Bei den Produkten handelt es sich um Werkzeug und Arbeitshilfen, aber auch Reifenmäntel, Ballhupen und Badesandalen waren betroffen. Den Spitzenwert erreichte eine Transporthilfe beispielsweise für Möbel mit einer Konzentration von 25.400 mg/kg PAK statt der empfohlenen 200 mg/kg in den Gummiteilen. Der TÜV stellte diese Konzentration einmal exemplarisch in ein Verhältnis zu konsumierten Zigaretten dar, so entsprach ein einstündiger Hautkontakt mit der getesteten Lenkradhülle, einem Konsum von 1.000 Zigaretten.
Das sollte jedem Verbraucher von Billig-Produkten ( ohne GS-Zeichen) zu denken geben.

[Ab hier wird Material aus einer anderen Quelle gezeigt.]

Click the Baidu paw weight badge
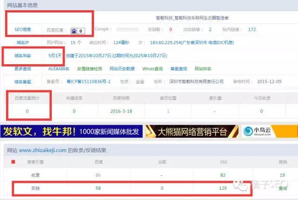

Sparen am falschen Platz hat sich noch nie ausgezahlt. Das Risiko an Krebs zu erkranken ist zu hoch. Die gefährlich hohe PAK-Konzentration entsteht durch billige Teeröle, die den Kunststoffen als Weichmacher beigemengt werden. Den Herstellern dienen lediglich empfohlene Richtlinien, jedoch keine gesetzlichen Höchstgrenzen. Man sollte also beim Kauf auf das GS-Zeichen achten, dieses Zeichen bürgt für eine geringe PAK-Konzentration und weitesgehende gesundheitliche Unbedenklichkeit.
Noch ein Tipp: Vertrauen Sie Ihrer Nase, Produkte die stark riechen oder stinken sollte man gar nicht erst kaufen.